• _Material provided_:
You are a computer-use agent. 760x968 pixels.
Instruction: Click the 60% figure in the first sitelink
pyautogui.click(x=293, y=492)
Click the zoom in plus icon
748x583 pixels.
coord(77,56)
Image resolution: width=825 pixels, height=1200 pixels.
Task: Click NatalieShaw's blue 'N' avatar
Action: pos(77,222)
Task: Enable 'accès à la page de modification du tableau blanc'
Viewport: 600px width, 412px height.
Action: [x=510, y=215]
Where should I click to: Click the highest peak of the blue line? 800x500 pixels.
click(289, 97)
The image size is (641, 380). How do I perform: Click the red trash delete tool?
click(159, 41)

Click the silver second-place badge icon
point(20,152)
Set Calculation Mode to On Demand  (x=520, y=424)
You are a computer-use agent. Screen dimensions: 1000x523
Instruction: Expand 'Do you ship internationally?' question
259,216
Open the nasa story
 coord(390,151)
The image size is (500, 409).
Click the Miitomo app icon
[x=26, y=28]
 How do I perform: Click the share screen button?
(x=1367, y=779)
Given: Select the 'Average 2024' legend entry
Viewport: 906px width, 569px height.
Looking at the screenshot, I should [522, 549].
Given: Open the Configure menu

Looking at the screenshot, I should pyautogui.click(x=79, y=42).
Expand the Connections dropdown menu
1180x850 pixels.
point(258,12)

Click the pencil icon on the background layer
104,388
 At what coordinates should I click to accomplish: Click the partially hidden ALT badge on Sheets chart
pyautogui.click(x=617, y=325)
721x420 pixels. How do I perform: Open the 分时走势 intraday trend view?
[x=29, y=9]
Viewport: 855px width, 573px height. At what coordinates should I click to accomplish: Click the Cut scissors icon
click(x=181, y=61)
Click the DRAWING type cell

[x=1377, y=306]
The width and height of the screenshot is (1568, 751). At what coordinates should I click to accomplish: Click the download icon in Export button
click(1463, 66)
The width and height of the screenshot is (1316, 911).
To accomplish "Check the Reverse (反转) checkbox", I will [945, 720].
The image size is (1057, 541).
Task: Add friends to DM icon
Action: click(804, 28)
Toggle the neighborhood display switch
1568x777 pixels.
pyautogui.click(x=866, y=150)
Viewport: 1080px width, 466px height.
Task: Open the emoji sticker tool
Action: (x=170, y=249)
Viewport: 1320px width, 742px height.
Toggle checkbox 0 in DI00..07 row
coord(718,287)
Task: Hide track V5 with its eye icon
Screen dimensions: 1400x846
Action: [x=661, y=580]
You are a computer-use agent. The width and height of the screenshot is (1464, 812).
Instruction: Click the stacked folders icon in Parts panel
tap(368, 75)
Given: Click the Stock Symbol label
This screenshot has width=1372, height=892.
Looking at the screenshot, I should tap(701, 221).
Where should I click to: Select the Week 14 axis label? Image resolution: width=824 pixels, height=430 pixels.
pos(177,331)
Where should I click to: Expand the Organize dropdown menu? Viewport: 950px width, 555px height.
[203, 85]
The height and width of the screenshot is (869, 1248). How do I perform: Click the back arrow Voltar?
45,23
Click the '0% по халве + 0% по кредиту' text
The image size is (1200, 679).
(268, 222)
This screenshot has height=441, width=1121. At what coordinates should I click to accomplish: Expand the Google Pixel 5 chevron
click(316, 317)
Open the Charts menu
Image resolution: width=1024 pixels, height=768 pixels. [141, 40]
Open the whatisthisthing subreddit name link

• _Task item_: Would you be able to transcribe every line of the data exactly?

• _Result for this task_:
You are a computer-use agent. 760x968 pixels.
Instruction: Click the 60% figure in the first sitelink
pyautogui.click(x=293, y=492)
Click the zoom in plus icon
748x583 pixels.
coord(77,56)
Image resolution: width=825 pixels, height=1200 pixels.
Task: Click NatalieShaw's blue 'N' avatar
Action: pos(77,222)
Task: Enable 'accès à la page de modification du tableau blanc'
Viewport: 600px width, 412px height.
Action: [x=510, y=215]
Where should I click to: Click the highest peak of the blue line? 800x500 pixels.
click(289, 97)
The image size is (641, 380). How do I perform: Click the red trash delete tool?
click(159, 41)

Click the silver second-place badge icon
point(20,152)
Set Calculation Mode to On Demand  (x=520, y=424)
You are a computer-use agent. Screen dimensions: 1000x523
Instruction: Expand 'Do you ship internationally?' question
259,216
Open the nasa story
 coord(390,151)
The image size is (500, 409).
Click the Miitomo app icon
[x=26, y=28]
 How do I perform: Click the share screen button?
(x=1367, y=779)
Given: Select the 'Average 2024' legend entry
Viewport: 906px width, 569px height.
Looking at the screenshot, I should [522, 549].
Given: Open the Configure menu

Looking at the screenshot, I should pyautogui.click(x=79, y=42).
Expand the Connections dropdown menu
1180x850 pixels.
point(258,12)

Click the pencil icon on the background layer
104,388
 At what coordinates should I click to accomplish: Click the partially hidden ALT badge on Sheets chart
pyautogui.click(x=617, y=325)
721x420 pixels. How do I perform: Open the 分时走势 intraday trend view?
[x=29, y=9]
Viewport: 855px width, 573px height. At what coordinates should I click to accomplish: Click the Cut scissors icon
click(x=181, y=61)
Click the DRAWING type cell

[x=1377, y=306]
The width and height of the screenshot is (1568, 751). At what coordinates should I click to accomplish: Click the download icon in Export button
click(1463, 66)
The width and height of the screenshot is (1316, 911).
To accomplish "Check the Reverse (反转) checkbox", I will [945, 720].
The image size is (1057, 541).
Task: Add friends to DM icon
Action: click(804, 28)
Toggle the neighborhood display switch
1568x777 pixels.
pyautogui.click(x=866, y=150)
Viewport: 1080px width, 466px height.
Task: Open the emoji sticker tool
Action: (x=170, y=249)
Viewport: 1320px width, 742px height.
Toggle checkbox 0 in DI00..07 row
coord(718,287)
Task: Hide track V5 with its eye icon
Screen dimensions: 1400x846
Action: [x=661, y=580]
You are a computer-use agent. The width and height of the screenshot is (1464, 812).
Instruction: Click the stacked folders icon in Parts panel
tap(368, 75)
Given: Click the Stock Symbol label
This screenshot has width=1372, height=892.
Looking at the screenshot, I should tap(701, 221).
Where should I click to: Select the Week 14 axis label? Image resolution: width=824 pixels, height=430 pixels.
pos(177,331)
Where should I click to: Expand the Organize dropdown menu? Viewport: 950px width, 555px height.
[203, 85]
The height and width of the screenshot is (869, 1248). How do I perform: Click the back arrow Voltar?
45,23
Click the '0% по халве + 0% по кредиту' text
The image size is (1200, 679).
(268, 222)
This screenshot has height=441, width=1121. At what coordinates should I click to accomplish: Expand the Google Pixel 5 chevron
click(316, 317)
Open the Charts menu
Image resolution: width=1024 pixels, height=768 pixels. [141, 40]
Open the whatisthisthing subreddit name link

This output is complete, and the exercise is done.